__Task instructions__. Aim for an exact copy of the listing, without any images.

__Material for this task__.
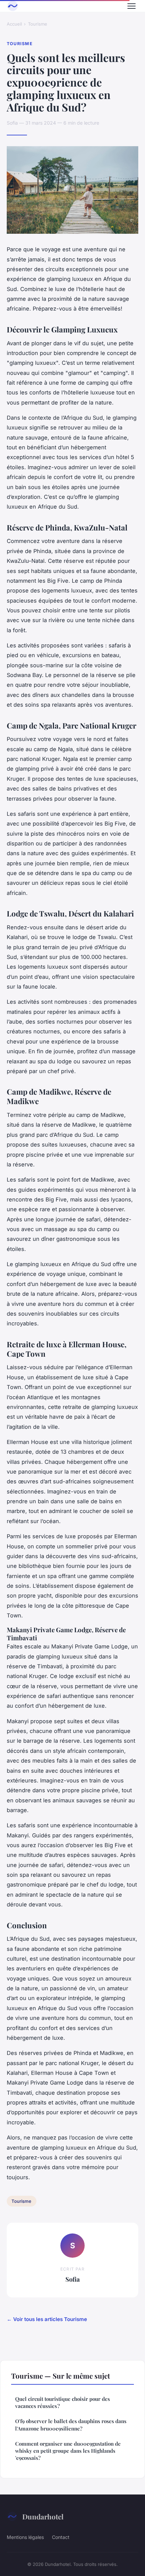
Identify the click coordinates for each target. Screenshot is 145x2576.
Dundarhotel (42, 2516)
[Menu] (131, 6)
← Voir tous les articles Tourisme (47, 2319)
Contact (60, 2537)
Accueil (14, 24)
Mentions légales (25, 2537)
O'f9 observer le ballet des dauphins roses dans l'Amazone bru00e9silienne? (70, 2425)
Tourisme (37, 24)
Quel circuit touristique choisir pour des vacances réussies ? (62, 2402)
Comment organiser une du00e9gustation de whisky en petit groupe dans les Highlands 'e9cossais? (68, 2450)
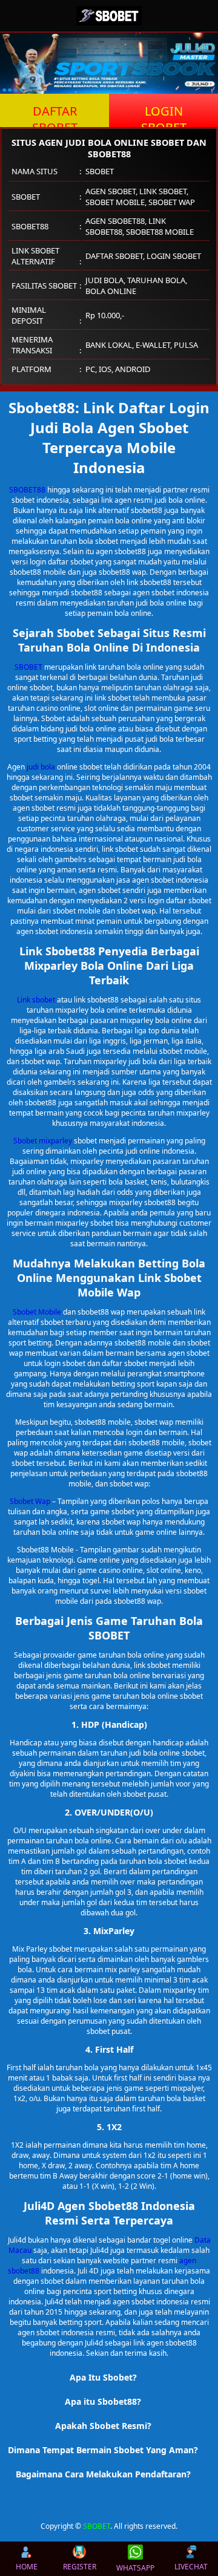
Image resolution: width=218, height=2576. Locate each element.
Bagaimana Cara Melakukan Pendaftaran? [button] (103, 2474)
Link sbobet (36, 1000)
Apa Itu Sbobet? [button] (103, 2377)
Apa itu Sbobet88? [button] (103, 2401)
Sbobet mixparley (42, 1141)
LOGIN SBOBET (164, 115)
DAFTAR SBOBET (55, 115)
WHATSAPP (135, 2568)
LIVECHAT (191, 2566)
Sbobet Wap (30, 1501)
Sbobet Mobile (37, 1312)
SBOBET (28, 667)
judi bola (41, 767)
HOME (27, 2566)
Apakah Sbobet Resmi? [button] (103, 2425)
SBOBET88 (27, 490)
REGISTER (79, 2566)
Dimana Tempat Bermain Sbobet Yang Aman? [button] (103, 2450)
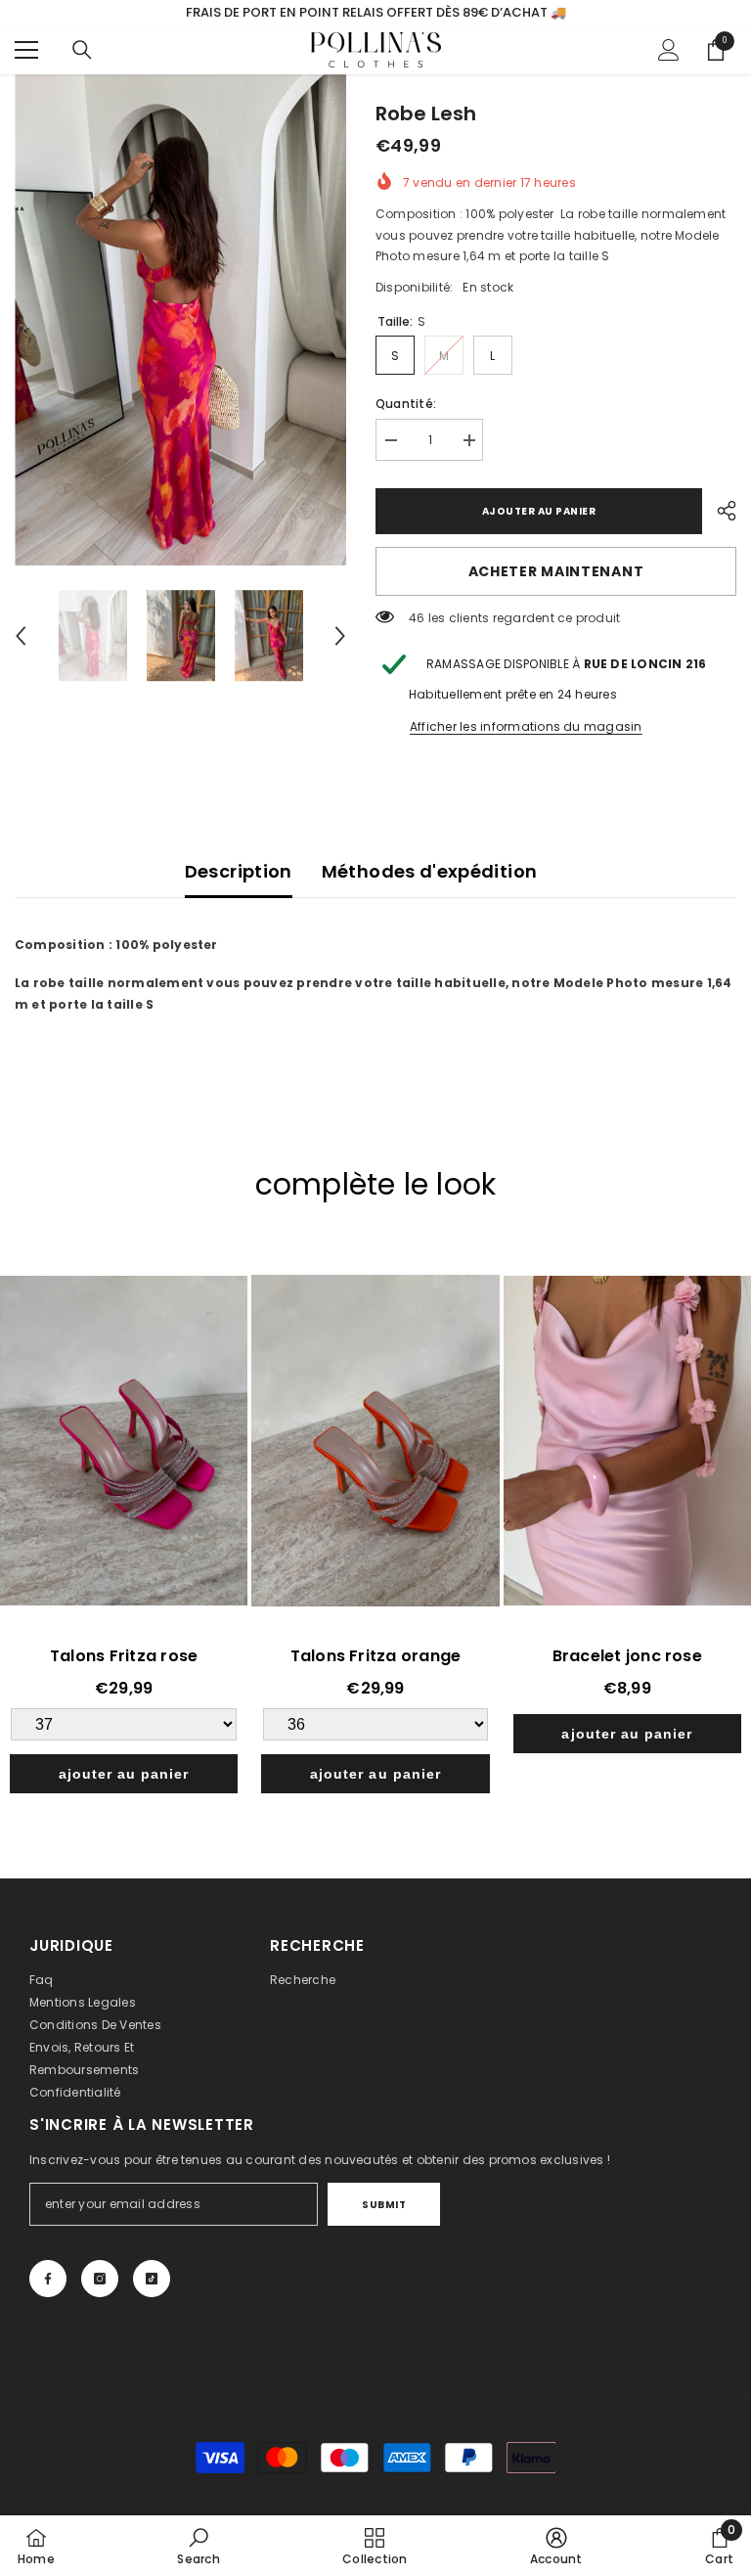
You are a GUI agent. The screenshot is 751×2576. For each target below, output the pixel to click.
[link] (198, 2545)
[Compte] (669, 50)
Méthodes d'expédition (430, 871)
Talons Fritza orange (376, 1656)
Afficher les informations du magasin (526, 726)
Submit (384, 2204)
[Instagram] (99, 2278)
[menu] (26, 50)
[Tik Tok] (151, 2278)
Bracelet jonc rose (627, 1656)
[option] (180, 319)
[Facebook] (47, 2278)
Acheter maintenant (556, 571)
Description (238, 871)
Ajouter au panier (539, 511)
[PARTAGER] (719, 510)
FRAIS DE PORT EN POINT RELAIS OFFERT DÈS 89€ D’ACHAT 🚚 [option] (376, 12)
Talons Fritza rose (124, 1656)
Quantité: (406, 403)
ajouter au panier (124, 1774)
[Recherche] (82, 50)
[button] (20, 636)
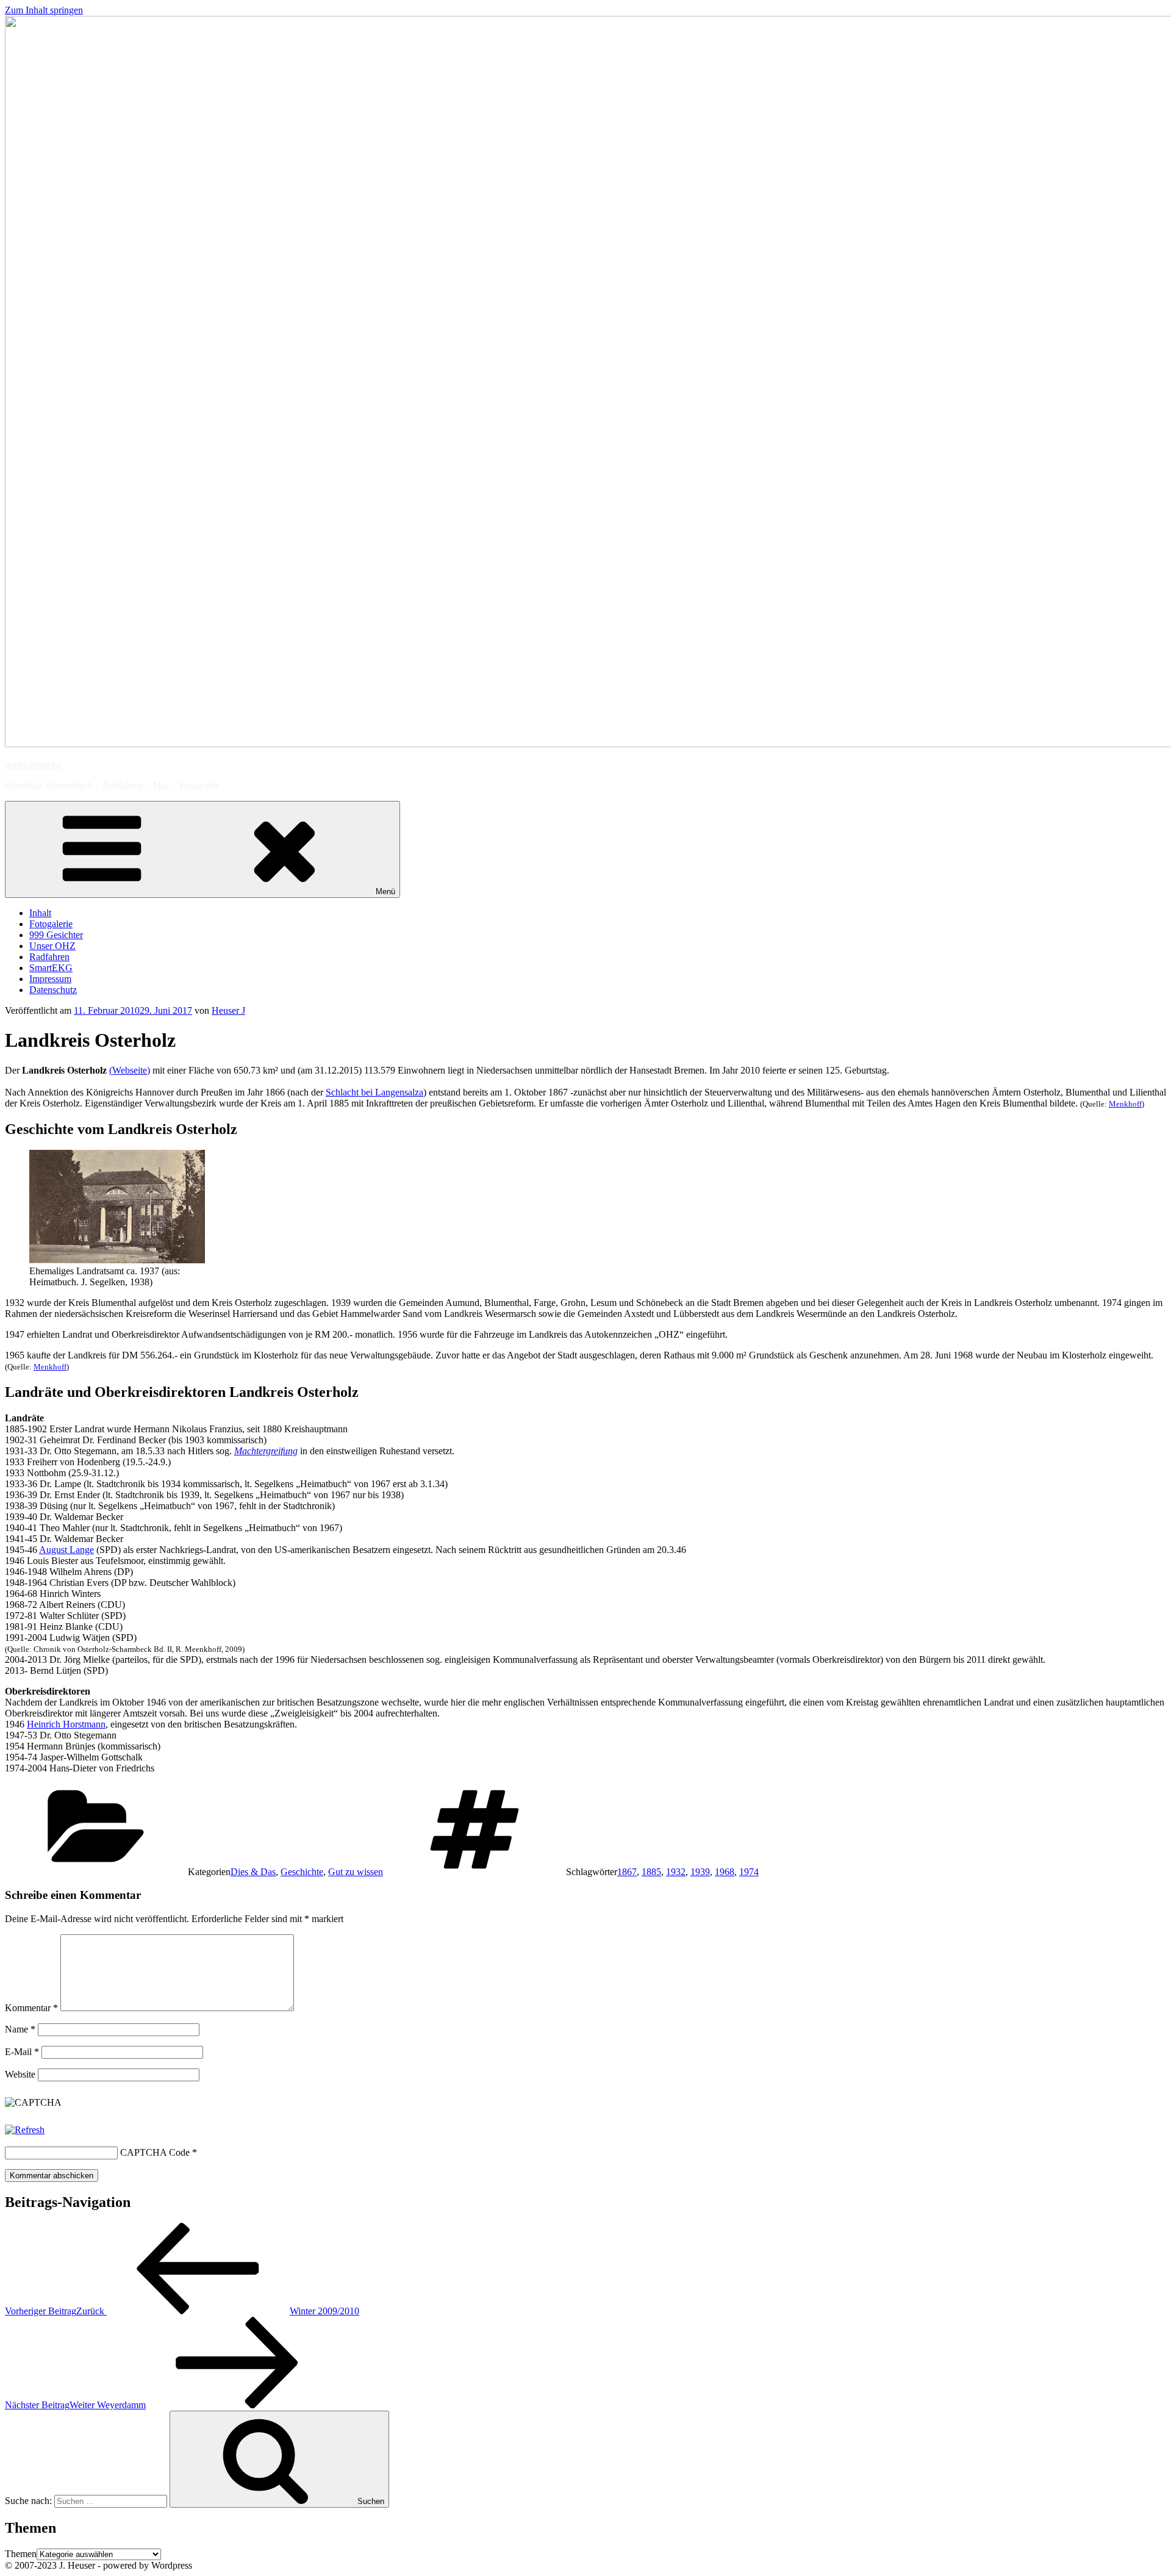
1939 (700, 1872)
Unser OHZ (52, 946)
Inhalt (40, 913)
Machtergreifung (266, 1451)
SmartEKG (51, 968)
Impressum (50, 979)
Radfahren (49, 957)
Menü (385, 891)
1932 (676, 1872)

__Written response__.
Identify the click coordinates for each target. Screenshot is 145x2576.
Dundarhotel (42, 2516)
[Menu] (131, 6)
← Voir tous les articles Tourisme (47, 2319)
Contact (60, 2537)
Accueil (14, 24)
Mentions légales (25, 2537)
O'f9 observer le ballet des dauphins roses dans l'Amazone bru00e9silienne? (70, 2425)
Tourisme (37, 24)
Quel circuit touristique choisir pour des vacances réussies ? (62, 2402)
Comment organiser une du00e9gustation de whisky en petit groupe dans les Highlands 'e9cossais? (68, 2450)
Image resolution: width=218, height=2576. Locate each element.
Bagaimana Cara Melakukan Pendaftaran? [button] (103, 2474)
Link sbobet (36, 1000)
Apa Itu Sbobet? [button] (103, 2377)
Apa itu Sbobet88? [button] (103, 2401)
Sbobet mixparley (42, 1141)
LOGIN SBOBET (164, 115)
DAFTAR SBOBET (55, 115)
WHATSAPP (135, 2568)
LIVECHAT (191, 2566)
Sbobet Wap (30, 1501)
Sbobet Mobile (37, 1312)
SBOBET (28, 667)
judi bola (41, 767)
HOME (27, 2566)
Apakah Sbobet Resmi? [button] (103, 2425)
SBOBET88 (27, 490)
REGISTER (79, 2566)
Dimana Tempat Bermain Sbobet Yang Aman? [button] (103, 2450)
You are a GUI agent. The screenshot is 751×2576. For each target below, output the pixel to click.
[link] (198, 2545)
[Compte] (669, 50)
Méthodes d'expédition (430, 871)
Talons Fritza orange (376, 1656)
Afficher les informations du magasin (526, 726)
Submit (384, 2204)
[Instagram] (99, 2278)
[menu] (26, 50)
[Tik Tok] (151, 2278)
Bracelet jonc rose (627, 1656)
[option] (180, 319)
[Facebook] (47, 2278)
Acheter maintenant (556, 571)
Description (238, 871)
Ajouter au panier (539, 511)
[PARTAGER] (719, 510)
FRAIS DE PORT EN POINT RELAIS OFFERT DÈS 89€ D’ACHAT 🚚 [option] (376, 12)
Talons Fritza rose (124, 1656)
Quantité: (406, 403)
ajouter au panier (124, 1774)
[Recherche] (82, 50)
[button] (20, 636)
1939 (700, 1872)
Unser OHZ (52, 946)
Inhalt (40, 913)
Machtergreifung (266, 1451)
SmartEKG (51, 968)
Impressum (50, 979)
Radfahren (49, 957)
Menü (385, 891)
1932 (676, 1872)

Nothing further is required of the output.